Si l’on a vu The Hunter, il devient difficile de ne pas coupler Mainline avec lui. Éventrée par des voies rapides, hérissée d’une architecture se perdant à l’infini, Téhéran est saisie comme l’écrin de la maladie du corps social. Une mégapole monstrueuse et organique avalant les siens, comme lorsque Sara s’enfonce dans les entrailles du bazar pour aller chercher ses doses d’héroïne. Car la grande affaire de Mainline, c’est que cette jeune fille de bonne famille se drogue durement. Son mariage approche et sa mère fait son possible pour qu’elle décroche. Sinon le bel étudiant exilé au Canada — auquel elle n’accède que par écran interposé — prendra à n’en point douter la poudre d’escampette. Autre écho avec le film de Rafi Pitts : l’échappée forestière vers les provinces de la mer Caspienne. Il ne s’agit pas d’une chose très originale puisque ces virées vers le bon air et les paysages verdoyants représentent une sorte de sport national iranien, comme en témoigne par exemple À propos d’Elly d’Asghar Farahdi. Sauf que, même à distance, Téhéran continue de tenir sa proie en joue. Dans Mainline, le départ de la ville se trouve sans cesse retardé, ajourné, comme si une force centripète œuvrait invisiblement, telle la balle du jokari soumise à sa base autoritaire, où elle retourne fatalement. Cet arrachement constitue l’un des arcs narratifs du film de Rakhshan Bani-Etemad et Mohsen Abdolvahab, source d’une tension considérable.

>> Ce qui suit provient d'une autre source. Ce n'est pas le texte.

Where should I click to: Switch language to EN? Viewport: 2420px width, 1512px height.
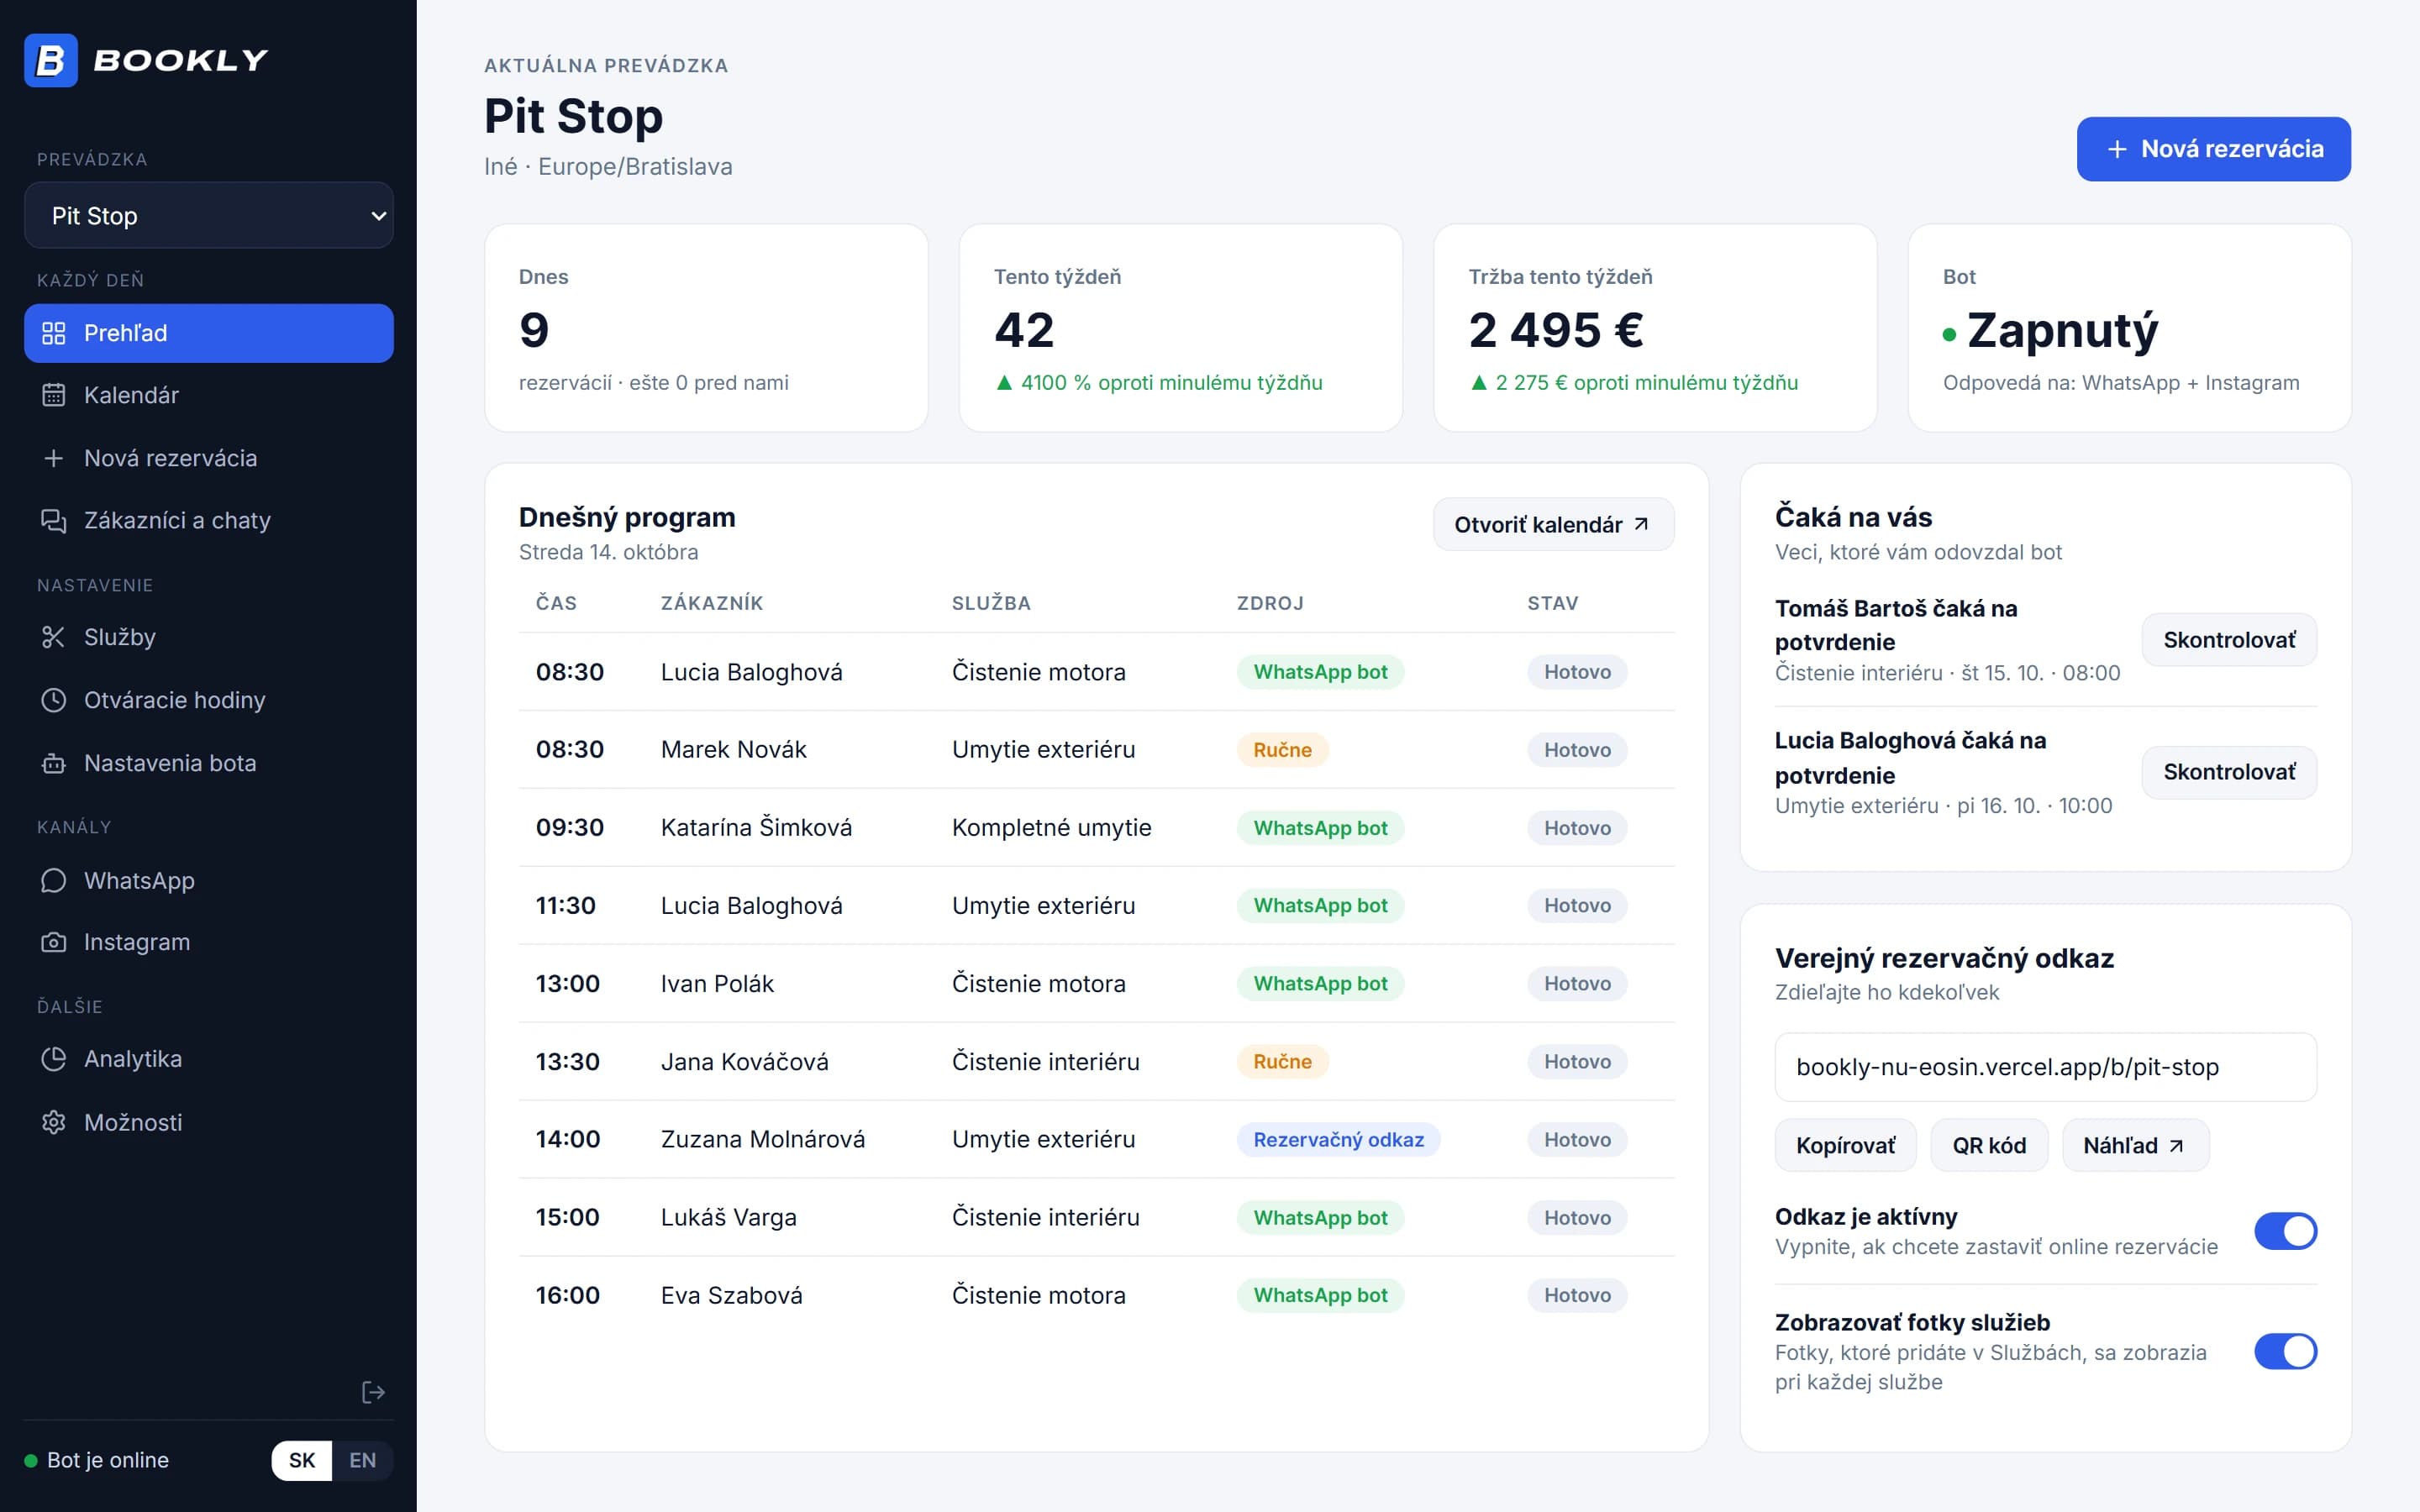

Pour être raccord avec cette ambiance délétère, l’image est délavée et unifiée dans des tons ternes : gris, bleu et beige. Ceci a pour effet d’engluer les protagonistes dans leur environnement, en faisant des sortes de captifs des paysages urbains, des intérieurs ou encore de leurs propres vêtements. Il est toutefois dommage que ce travail de désaturation manque − justement − de nuance, ce qui a tendance à le rendre grossier, même s’il reste opérationnel et accompagne plastiquement l’état des personnages. Dommage, car, pour le reste, la réalisation percute par son intensité âpre. Pour ces documentaristes dans l’âme, ce sont les corps qui font le déplacement et non celui de la caméra qui établit leurs mouvements. Ceci confère une vibration et une densité à l’ensemble de ce film resserré d’une heure et 18 minutes. On ressent aussi tout le bénéfice de l’engagement physique des interprètes de ce duo mère-fille et du travail documentaire réalisé en amont dans les quartiers interlopes de Téhéran, particulièrement parmi les lieux et les personnes liés au trafic et à la consommation de drogue. Cette verve permet à ce récit douloureux de se déployer avec des accents de vérité confondants. On y retrouve toutes les failles intimes et collectives en œuvre en Iran, parmi lesquelles le poids des conventions sociales, l’hypocrisie, la culpabilité, la conflictualité entre être et paraître. Sara porte un virulent dégoût d’elle-même, ce qui en fait un corps possédé par une indicible souffrance sociale.